The lower mainsheet block is held to the traveller by a large snap-shackle, and the topping lift is dyneema, to allow using the boom as a crane.
My chum ( whose boat was on the bottom nearby ) was still in the cockpit, so I was able to instruct him to pass me the snapshackle & mainsheet; hooking it on gave a feeling of security as waves were washing over me and I couldn’t have held on for that long.
Now the interesting bit; despite this, the Anderson’s low freeboard aft and my chum pulling me from the cockpit, it was a real struggle to get me back in.
I have a folding step on the transom near water level which has worked when swimming, but with the weight of my wet clothes it was a non-starter.
If I’d been alone my only hope would have been to swim to shore ( avoiding the soft mud ) a fair distance, in waves and significant tide.
I might quite easily have died, off the sheltered mooring in a few feet of water – take note please !
The life jacket would have made swimming quite hard, that and the fact I collected quite a few scrapes and bruises makes me think a buoyancy aid, easier to swim in and with it's protective 'body armour' effect may be better; but one would lose the very important harness eye.
If this had been offshore, maybe the waves and the boat heeling might have made getting back in easier, but I’d sooner not try it.
The only solution I can think of is one of those rigid alloy boarding ladders which hooks over the coamings; I have a flexible plastic one but it’s useless, one’s feet shoot away under the boat.
To cover initial boarding this ladder would have to be carried to and fro in the dinghy, but they’re very light.
Last edited by Seajet; 06-05-11 at 11:31.
Anderson 22 Owners Association www.anderson22class.co.uk
Very frightening. The shift from fun to acute danger can be alarmingly quick, and in anything but high summer, the cold is crippling. The idea of swarming up an anchor chain when you're up to the ears in ten-centigrade brine, isn't realistic.
Maybe every yacht ought, (by a sort of "Yachtsmen's Code"), to have a hand-line that dangles visibly but unobstructively over the side, so that pulling on it breaks threads that retain some sort of ladder.
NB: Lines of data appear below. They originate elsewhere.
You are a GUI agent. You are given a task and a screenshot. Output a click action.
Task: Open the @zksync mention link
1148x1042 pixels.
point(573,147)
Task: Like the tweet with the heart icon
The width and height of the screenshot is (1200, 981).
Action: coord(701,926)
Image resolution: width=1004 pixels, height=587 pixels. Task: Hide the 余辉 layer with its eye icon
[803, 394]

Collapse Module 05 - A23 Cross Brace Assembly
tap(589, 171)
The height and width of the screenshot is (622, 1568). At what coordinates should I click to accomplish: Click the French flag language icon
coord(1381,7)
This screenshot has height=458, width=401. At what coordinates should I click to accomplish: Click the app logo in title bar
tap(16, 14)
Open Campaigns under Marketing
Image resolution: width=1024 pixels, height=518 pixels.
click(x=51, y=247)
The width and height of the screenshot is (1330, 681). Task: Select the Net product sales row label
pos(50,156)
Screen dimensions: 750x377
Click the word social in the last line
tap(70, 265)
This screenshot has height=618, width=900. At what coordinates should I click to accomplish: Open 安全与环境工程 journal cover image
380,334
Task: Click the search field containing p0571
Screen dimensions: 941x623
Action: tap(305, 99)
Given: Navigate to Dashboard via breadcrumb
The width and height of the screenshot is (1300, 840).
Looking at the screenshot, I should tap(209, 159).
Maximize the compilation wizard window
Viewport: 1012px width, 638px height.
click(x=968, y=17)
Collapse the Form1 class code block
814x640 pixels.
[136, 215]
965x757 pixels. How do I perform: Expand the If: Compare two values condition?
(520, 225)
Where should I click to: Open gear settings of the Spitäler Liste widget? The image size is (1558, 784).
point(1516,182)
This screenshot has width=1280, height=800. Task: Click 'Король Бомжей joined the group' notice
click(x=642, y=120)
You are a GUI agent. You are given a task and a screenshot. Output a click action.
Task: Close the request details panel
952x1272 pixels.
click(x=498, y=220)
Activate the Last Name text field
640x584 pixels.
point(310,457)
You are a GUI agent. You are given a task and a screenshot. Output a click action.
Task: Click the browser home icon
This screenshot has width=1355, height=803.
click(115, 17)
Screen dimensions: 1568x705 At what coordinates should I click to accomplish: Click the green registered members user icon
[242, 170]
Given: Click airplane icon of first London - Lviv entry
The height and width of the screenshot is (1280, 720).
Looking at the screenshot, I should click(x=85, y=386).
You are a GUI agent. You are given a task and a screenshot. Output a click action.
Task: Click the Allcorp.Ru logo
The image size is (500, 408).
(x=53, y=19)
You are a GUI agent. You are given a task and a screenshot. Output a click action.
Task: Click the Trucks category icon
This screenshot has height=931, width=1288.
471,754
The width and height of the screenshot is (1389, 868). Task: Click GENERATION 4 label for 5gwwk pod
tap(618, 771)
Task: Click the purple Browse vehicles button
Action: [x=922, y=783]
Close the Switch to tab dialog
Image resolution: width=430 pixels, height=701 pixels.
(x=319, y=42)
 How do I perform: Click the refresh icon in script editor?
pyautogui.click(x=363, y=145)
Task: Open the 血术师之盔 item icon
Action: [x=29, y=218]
The principle would of course be that no assistance is required from on board the yacht. I hate rope-ladders, too, but some form of telescopic tubing between the rungs might allow a stiff frame to live in a compact collapsible bag on deck, secured so the ladder extends and slides overboard to a point that the average swimmer can make use of.
Maybe a short length of shock-cord too, so the swimmer isn't concussed by the bottom rung as the thing slides off the deck.
I expect such a thing already exists? If not...well, you read it here, first! Patent pending...
Last edited by dancrane; 06-05-11 at 12:28.